Add broader context on options affecting standardized behavior to "How should this guide be applied?"

thomasnyman · david-a-wheeler · thomasnyman · commit ee3056c74815 · 2025-07-10T15:31:50.000+02:00
Co-authored-by: David A. Wheeler &lt;dwheeler@dwheeler.com&gt;
Signed-off-by: Thomas Nyman &lt;thomas.nyman@ericsson.com&gt;
diff --git a/docs/Compiler-Hardening-Guides/Compiler-Options-Hardening-Guide-for-C-and-C++.md b/docs/Compiler-Hardening-Guides/Compiler-Options-Hardening-Guide-for-C-and-C++.md
@@ -119,6 +119,8 @@ How you apply this guide depends on your circumstances:
 
 Applications should work towards compiling warning-free. This takes time, but warnings indicate a potential problem. Once done, any new warning indicates a potential problem.
 
+We encourage developers to always use the approach guaranteed by standards to do something, as long as it's supported by their build processes.

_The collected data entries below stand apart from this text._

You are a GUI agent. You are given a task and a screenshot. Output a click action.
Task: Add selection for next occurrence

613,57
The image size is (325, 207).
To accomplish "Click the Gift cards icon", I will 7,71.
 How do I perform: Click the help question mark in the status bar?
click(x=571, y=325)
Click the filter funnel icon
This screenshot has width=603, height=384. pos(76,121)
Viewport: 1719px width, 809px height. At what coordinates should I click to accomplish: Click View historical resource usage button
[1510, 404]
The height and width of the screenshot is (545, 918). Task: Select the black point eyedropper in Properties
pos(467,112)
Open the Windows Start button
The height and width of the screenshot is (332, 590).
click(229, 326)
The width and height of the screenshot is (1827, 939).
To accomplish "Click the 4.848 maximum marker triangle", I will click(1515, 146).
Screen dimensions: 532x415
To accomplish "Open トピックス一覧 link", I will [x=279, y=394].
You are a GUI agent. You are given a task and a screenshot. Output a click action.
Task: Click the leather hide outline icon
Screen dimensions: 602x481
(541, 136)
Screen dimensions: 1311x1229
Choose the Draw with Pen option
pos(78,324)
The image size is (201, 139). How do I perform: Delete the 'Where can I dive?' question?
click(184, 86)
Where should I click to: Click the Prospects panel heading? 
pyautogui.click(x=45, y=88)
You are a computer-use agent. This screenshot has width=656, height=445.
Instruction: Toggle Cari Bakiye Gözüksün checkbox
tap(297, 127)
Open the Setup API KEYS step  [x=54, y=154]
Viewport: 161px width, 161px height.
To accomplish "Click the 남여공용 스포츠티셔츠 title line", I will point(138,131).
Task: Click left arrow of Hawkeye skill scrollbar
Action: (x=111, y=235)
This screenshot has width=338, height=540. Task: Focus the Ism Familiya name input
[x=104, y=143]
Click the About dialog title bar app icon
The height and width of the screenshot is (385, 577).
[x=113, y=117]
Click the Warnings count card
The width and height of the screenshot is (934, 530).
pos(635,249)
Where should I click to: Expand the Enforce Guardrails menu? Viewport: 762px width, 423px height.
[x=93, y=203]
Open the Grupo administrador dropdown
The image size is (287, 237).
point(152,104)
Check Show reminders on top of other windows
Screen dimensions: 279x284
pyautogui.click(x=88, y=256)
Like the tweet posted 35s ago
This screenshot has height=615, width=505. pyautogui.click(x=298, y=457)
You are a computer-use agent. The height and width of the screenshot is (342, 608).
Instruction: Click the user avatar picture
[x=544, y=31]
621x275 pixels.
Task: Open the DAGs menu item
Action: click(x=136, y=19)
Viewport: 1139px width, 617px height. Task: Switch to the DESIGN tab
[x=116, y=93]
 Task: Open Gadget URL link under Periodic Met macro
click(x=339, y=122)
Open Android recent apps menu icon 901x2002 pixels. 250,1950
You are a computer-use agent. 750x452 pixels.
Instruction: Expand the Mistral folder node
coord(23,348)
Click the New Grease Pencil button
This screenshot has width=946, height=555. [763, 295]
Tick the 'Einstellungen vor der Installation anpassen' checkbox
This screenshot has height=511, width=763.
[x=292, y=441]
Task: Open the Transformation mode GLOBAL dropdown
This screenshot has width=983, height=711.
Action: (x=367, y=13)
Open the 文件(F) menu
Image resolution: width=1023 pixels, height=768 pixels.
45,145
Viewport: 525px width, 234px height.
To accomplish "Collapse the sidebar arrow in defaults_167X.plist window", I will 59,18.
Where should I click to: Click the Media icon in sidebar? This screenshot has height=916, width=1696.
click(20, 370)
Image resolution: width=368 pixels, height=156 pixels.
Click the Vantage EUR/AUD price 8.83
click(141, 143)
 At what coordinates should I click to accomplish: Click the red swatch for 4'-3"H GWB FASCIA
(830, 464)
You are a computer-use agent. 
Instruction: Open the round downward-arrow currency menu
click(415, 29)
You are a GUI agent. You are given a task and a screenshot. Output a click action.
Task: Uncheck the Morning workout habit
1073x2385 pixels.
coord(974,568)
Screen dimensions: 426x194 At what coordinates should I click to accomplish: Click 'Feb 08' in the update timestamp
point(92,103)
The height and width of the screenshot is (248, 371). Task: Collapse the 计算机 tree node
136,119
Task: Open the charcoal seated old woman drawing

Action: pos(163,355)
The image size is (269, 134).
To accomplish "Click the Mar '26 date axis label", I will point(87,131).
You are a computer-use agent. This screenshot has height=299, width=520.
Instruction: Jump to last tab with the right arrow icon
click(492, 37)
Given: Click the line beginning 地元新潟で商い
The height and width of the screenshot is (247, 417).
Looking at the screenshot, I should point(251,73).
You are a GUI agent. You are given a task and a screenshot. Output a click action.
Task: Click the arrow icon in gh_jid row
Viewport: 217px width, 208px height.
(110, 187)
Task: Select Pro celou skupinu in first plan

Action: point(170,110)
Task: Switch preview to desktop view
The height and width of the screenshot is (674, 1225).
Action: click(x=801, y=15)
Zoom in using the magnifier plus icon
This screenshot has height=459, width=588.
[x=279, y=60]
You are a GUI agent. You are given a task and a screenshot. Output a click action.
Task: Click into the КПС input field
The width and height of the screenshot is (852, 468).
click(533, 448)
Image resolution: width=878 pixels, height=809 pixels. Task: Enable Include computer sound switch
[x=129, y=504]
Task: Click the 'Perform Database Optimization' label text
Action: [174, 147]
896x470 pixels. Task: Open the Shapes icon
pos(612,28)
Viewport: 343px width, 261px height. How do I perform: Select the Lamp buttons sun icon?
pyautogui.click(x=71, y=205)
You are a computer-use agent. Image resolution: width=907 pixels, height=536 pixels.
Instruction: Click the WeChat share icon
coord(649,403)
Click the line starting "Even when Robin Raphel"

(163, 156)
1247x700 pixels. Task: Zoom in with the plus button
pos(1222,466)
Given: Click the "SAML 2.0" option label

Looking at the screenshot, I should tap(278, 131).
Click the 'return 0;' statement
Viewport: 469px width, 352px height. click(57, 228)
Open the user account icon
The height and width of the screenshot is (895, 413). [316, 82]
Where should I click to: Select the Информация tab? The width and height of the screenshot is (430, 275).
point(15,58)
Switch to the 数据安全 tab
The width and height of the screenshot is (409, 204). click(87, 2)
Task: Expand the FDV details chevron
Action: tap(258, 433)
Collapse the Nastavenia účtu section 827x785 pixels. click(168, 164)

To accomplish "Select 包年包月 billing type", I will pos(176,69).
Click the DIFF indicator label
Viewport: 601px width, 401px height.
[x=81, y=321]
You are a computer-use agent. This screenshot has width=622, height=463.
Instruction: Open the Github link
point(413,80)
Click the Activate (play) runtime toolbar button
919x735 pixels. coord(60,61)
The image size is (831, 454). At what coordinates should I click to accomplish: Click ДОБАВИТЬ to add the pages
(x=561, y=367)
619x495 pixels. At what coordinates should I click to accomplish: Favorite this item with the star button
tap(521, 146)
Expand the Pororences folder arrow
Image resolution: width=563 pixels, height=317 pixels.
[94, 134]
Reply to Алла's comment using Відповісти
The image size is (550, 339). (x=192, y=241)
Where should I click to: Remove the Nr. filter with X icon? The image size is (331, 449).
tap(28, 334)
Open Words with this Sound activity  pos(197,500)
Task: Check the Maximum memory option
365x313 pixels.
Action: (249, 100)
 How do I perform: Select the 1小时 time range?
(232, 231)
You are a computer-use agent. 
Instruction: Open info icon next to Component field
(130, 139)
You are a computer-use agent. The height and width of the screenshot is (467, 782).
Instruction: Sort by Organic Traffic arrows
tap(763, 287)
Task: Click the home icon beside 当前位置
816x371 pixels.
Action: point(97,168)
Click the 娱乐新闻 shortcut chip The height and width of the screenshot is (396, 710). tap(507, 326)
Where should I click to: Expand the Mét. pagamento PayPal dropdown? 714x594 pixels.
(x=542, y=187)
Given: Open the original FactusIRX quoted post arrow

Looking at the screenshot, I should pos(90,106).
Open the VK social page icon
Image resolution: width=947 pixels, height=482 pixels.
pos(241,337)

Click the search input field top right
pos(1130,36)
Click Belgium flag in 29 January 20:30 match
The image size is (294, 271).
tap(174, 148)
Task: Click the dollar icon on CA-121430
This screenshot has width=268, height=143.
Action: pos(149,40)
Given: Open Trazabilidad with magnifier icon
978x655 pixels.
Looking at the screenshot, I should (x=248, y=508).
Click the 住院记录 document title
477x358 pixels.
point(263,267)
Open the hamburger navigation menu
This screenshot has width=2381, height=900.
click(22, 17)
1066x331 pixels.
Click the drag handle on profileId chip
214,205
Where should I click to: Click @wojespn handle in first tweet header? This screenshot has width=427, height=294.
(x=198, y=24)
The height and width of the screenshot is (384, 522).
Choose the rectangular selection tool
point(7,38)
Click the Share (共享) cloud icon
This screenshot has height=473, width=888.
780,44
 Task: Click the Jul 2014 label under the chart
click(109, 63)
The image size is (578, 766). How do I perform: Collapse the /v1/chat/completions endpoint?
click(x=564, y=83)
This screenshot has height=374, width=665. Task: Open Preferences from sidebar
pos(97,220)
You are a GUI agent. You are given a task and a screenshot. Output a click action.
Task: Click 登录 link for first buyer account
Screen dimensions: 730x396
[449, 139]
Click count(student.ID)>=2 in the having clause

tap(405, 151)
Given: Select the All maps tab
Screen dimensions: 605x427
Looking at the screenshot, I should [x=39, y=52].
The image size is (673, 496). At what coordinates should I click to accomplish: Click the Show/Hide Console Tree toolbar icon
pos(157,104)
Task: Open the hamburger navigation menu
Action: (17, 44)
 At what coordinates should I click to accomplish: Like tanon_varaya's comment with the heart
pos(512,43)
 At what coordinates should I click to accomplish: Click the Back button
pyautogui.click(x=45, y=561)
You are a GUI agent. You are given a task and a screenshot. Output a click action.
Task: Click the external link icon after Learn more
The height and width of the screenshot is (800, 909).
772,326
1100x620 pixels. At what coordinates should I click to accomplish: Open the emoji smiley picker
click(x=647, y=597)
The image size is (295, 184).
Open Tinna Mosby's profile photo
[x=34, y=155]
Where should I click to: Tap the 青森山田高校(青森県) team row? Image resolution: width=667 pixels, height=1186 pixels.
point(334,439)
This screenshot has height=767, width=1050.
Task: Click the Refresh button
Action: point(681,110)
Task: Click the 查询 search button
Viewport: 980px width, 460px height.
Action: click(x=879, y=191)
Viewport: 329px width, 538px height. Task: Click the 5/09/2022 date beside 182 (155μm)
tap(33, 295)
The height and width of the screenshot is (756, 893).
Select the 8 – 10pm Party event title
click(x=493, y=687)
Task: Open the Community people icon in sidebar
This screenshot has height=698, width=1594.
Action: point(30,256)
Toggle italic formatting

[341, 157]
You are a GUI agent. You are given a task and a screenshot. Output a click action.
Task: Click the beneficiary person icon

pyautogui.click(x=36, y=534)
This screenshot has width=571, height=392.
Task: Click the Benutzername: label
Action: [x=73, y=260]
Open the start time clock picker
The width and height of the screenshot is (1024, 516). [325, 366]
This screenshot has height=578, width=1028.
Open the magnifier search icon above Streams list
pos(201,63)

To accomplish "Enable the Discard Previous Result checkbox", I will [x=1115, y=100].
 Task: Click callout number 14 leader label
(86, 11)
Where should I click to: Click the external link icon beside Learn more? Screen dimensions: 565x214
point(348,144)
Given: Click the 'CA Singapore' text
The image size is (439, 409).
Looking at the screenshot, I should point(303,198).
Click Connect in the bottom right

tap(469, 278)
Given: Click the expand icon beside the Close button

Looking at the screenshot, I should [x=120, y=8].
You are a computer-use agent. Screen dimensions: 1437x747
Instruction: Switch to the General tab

For example, in C23 or C++, assigning `{}` to a union guarantees the clearing of a whole union including padding bits (except for static storage duration initialization). Assigning `{0}` to a union does not guarantee clearing the whole union (e.g., in GCC 14 and below, this cleared a union, but in GCC 15[^gcc-release-notes-15] it does not). Using the standards' approach greatly reduces the risk that using a different compiler or a different compiler version will cause problems. That said, there may be no mechanism in the standards to ensure a particular property, sometimes compilers don't implement the standard way, and developers sometimes make mistakes. Thus, using option flags in addition to working within the standards where practical can be a powerful combination.
+
 ### What does compiler options hardening not do?
 
 Compiler options hardening is not a silver bullet; it is not sufficient to rely solely on security features and functions to achieve secure software. Security is an emergent property of the entire system that relies on building and integrating all parts properly. However, if properly used, secure compiler options will complement existing processes, such as static and dynamic analysis, secure coding practices, negative test suites, profiling tools, and most importantly: security hygiene as a part of a solid design and architecture.